Como mis amigos son listos (psicólogos, todos) estas cosas se las saben y te
las sueltan así a bocajarro, sin miramientos. Y uno debe reconocer que algo de
verdad hay en todo ello. Pero el saberlo tampoco ayuda mucho porque luego, en
la realidad, la gente te insiste, quiere que seas tú quien acuda, te seducen
con adulaciones sugerentes, no desean alternativas. Vamos, te tienden la red y
tú te dejas caer en ella con facilidad. No puedes dejar de atender su solicitud porque
el hacerlo acabaría causándoles importantes daños, piensas. No tienes escapatoria. Pero
mis amigos no tragaban.

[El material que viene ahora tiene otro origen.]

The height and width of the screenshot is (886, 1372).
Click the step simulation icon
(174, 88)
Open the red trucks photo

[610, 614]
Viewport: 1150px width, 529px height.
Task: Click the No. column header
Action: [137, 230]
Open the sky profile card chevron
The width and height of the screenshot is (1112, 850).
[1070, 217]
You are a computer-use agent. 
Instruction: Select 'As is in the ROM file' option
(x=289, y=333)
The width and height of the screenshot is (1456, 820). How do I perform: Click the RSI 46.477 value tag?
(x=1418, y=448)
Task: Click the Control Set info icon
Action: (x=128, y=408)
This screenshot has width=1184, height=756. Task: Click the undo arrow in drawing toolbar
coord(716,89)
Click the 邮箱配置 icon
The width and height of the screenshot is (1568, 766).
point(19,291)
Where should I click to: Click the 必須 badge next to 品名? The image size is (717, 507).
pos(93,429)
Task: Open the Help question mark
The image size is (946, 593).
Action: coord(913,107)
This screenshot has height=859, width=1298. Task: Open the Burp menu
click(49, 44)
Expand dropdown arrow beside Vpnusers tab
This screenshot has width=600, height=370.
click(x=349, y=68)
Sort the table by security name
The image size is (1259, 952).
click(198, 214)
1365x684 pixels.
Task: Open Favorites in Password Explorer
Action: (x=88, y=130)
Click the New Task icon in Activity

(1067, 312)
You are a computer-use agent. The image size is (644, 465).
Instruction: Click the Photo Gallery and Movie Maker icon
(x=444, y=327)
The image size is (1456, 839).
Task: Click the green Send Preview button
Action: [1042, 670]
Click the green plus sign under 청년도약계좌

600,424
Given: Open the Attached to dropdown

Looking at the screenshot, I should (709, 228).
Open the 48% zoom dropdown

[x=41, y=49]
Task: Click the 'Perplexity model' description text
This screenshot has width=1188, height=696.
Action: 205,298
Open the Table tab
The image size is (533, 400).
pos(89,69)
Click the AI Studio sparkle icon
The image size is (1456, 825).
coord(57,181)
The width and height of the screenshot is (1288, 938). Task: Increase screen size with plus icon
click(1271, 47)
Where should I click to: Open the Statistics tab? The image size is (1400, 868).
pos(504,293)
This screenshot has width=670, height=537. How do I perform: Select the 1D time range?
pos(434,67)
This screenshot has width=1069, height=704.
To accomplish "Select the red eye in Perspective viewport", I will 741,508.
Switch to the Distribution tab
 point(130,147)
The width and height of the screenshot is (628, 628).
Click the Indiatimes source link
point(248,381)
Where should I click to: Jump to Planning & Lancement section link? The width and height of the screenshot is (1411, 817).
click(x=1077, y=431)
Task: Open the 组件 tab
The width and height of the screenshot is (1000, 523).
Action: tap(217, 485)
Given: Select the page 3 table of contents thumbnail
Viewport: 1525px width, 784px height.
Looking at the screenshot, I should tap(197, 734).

Y repetían sus mantras favoritos: nadie es
imprescindible; si no estás tú, otros harán ese trabajo, y si nadie lo hace es
que no es importante. Ni manera de convencerles.

Y así fue desarrollándose la
cena. Mitad catarsis, mitad terapia, mitad bocado de huevos rotos con jamón. La
verdad es que los vi satisfechos en su nuevo rol de jubilatas anticipados.
Dicen que es una situación magnífica en la que la ausencia de obligaciones
perentorias te permite dedicarte más a ti mismo, descubrir otras cosas a las
que antes no les podías prestar atención (¿Tú que harías si no tuvieras que
hacer lo que ahora haces?), hablar con los amigos (en el caso de Jesús, con las
amigas, lo que según él tiene un encanto superior). Puedes leer, pasear,
escribir cosas no académicas, disfrutar de los nietos… Me dio la impresión que
dibujaban un mundo demasiado idílico como para ser verdad. Seguro que no es tan
así. Y que también se comen el coco con sus propios adverbios y fantasmas.
El caso es que pasamos un buen
rato y que, aunque por fuera pudiera parecer un diálogo de besugos en el que cada cual
va a su rollo y hace poco caso de las aportaciones de los otros, aquello fue
como el pasar un rodillo una y otra vez por ideas repetidas (los mantra que
decía) que, al final, quedaron ahí como moscas cojoneras que te picotean cada
poco para que no te olvides y pienses en ello.
Y en ello estoy. En plena ebullición de propósitos. De hecho, creo
que ha llegado el momento de organizarme de otra manera, de desenmascarar
algunos narcisismos que se han hecho fuertes y de retornar a una vida más
doméstica y tranquila. Los huevos rotos con jamón hicieron su efecto.